━━━ Source records
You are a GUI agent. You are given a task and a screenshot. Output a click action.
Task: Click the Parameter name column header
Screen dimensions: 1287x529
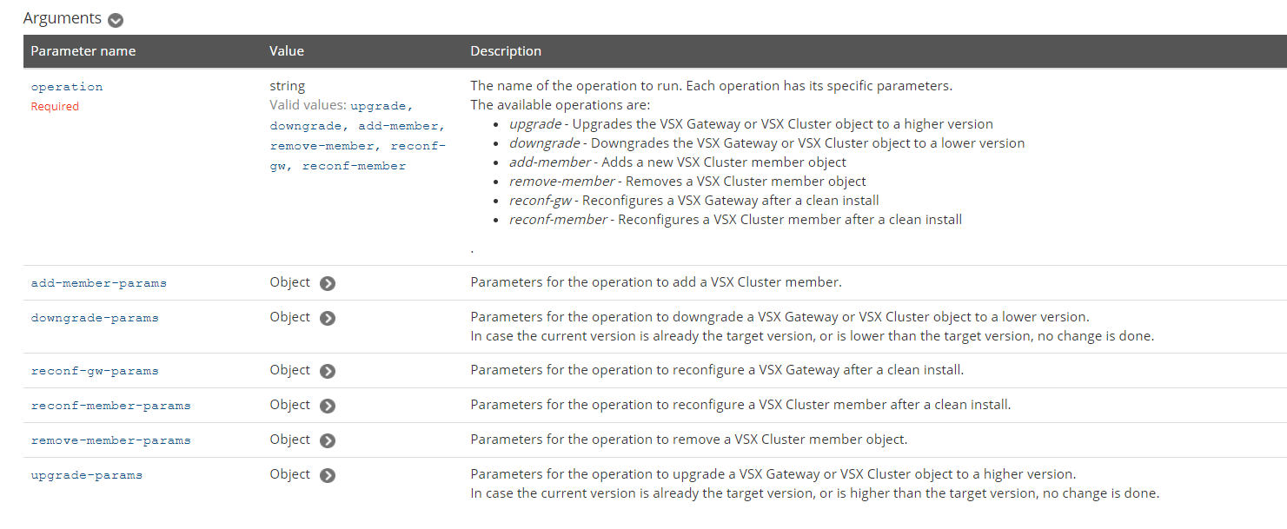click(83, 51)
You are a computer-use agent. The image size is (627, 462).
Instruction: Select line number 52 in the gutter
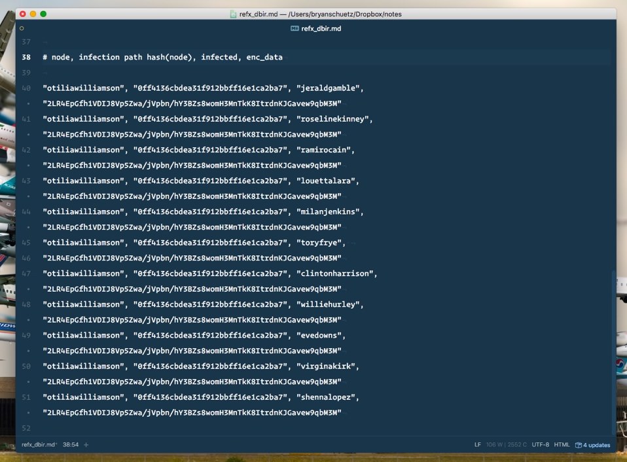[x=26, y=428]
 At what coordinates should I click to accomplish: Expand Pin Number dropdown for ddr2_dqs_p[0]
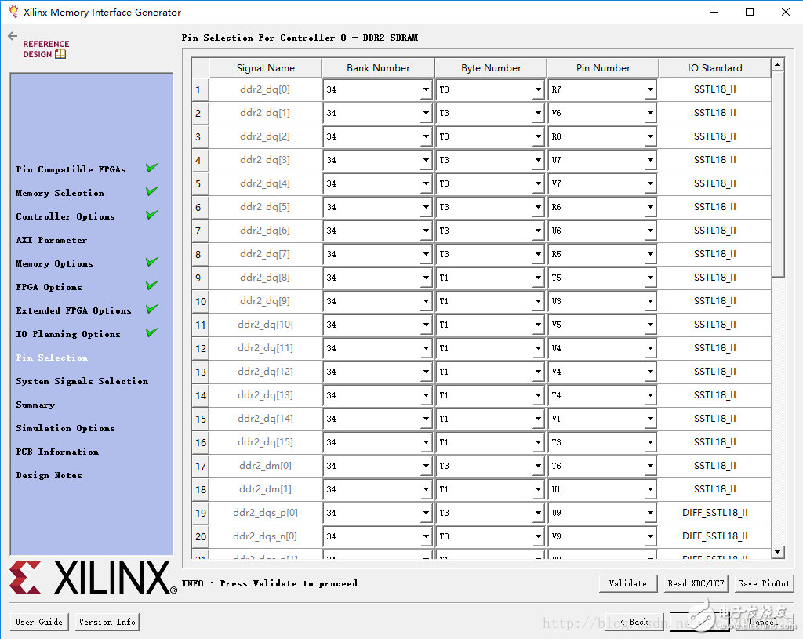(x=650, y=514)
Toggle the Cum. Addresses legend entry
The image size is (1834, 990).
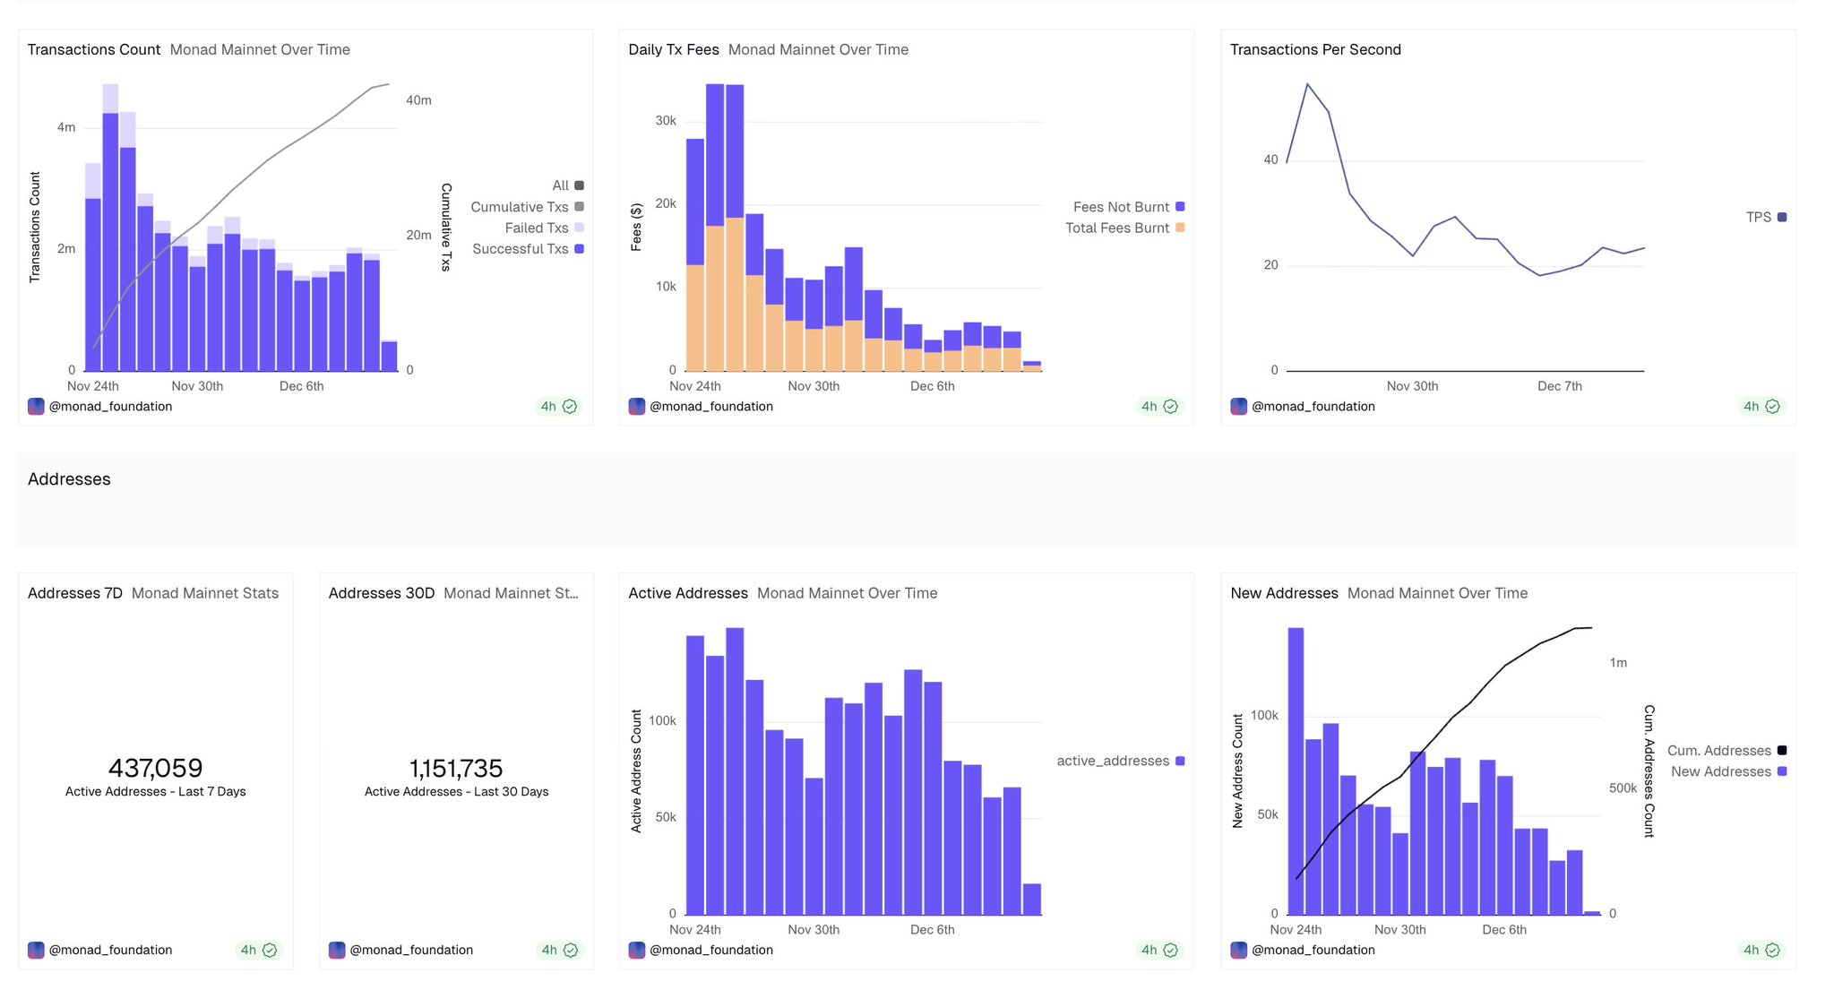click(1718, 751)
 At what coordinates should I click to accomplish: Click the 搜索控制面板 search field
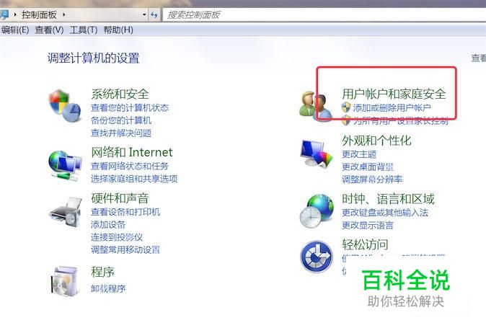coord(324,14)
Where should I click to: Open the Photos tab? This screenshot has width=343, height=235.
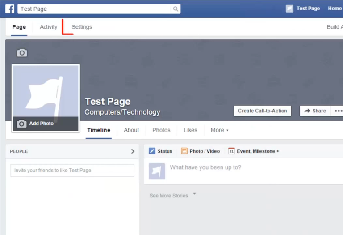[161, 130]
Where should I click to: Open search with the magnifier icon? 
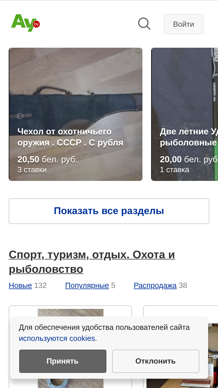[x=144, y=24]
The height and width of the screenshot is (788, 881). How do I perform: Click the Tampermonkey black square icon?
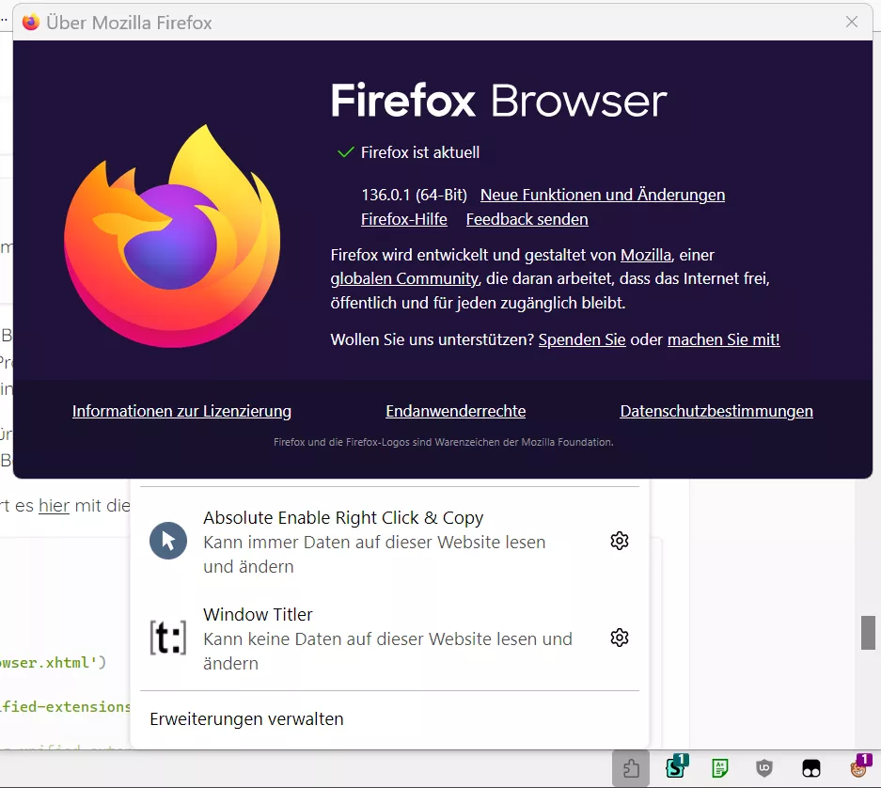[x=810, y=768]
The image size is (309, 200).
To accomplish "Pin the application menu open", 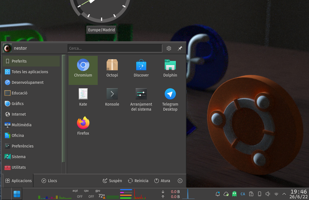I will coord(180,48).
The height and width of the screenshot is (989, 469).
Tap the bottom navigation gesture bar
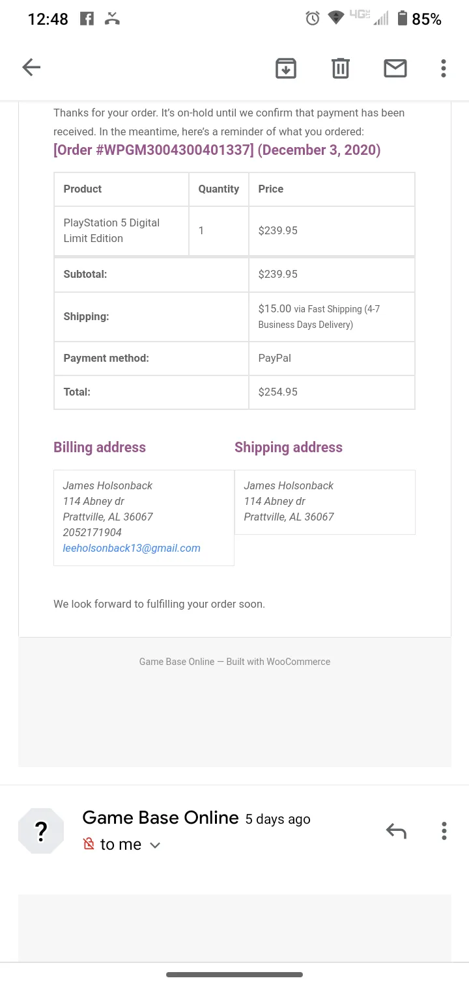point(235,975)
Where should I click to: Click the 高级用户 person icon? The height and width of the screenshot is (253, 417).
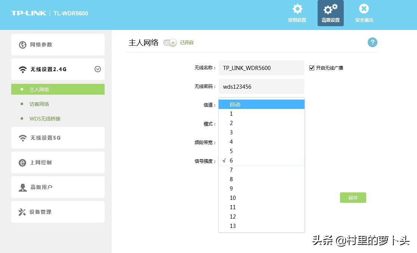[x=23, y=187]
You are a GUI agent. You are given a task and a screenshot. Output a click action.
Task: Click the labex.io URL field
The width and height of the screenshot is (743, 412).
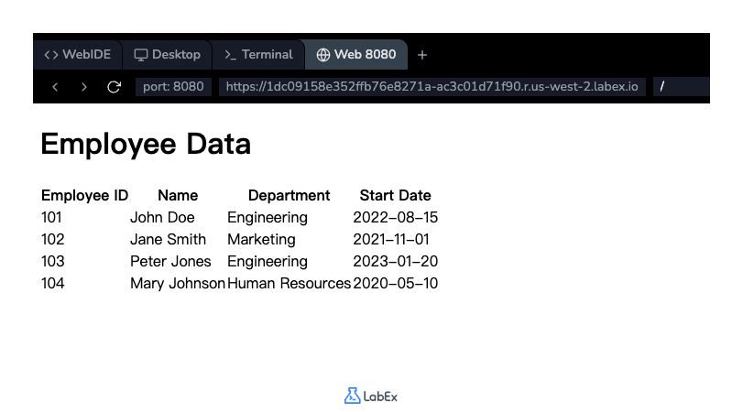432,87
━━━━━━
→ Your goal:
Please transcribe exactly the line containing "Tap the bottom navigation gesture bar" and every later line through the end of the records above, omitting pictures.

→ Result:
Tap the bottom navigation gesture bar
point(235,975)
Where should I click to: Click the 高级用户 person icon? The height and width of the screenshot is (253, 417).
[x=23, y=187]
You are a GUI agent. You are given a task and a screenshot. Output a click action.
Task: Click the labex.io URL field
The width and height of the screenshot is (743, 412).
432,87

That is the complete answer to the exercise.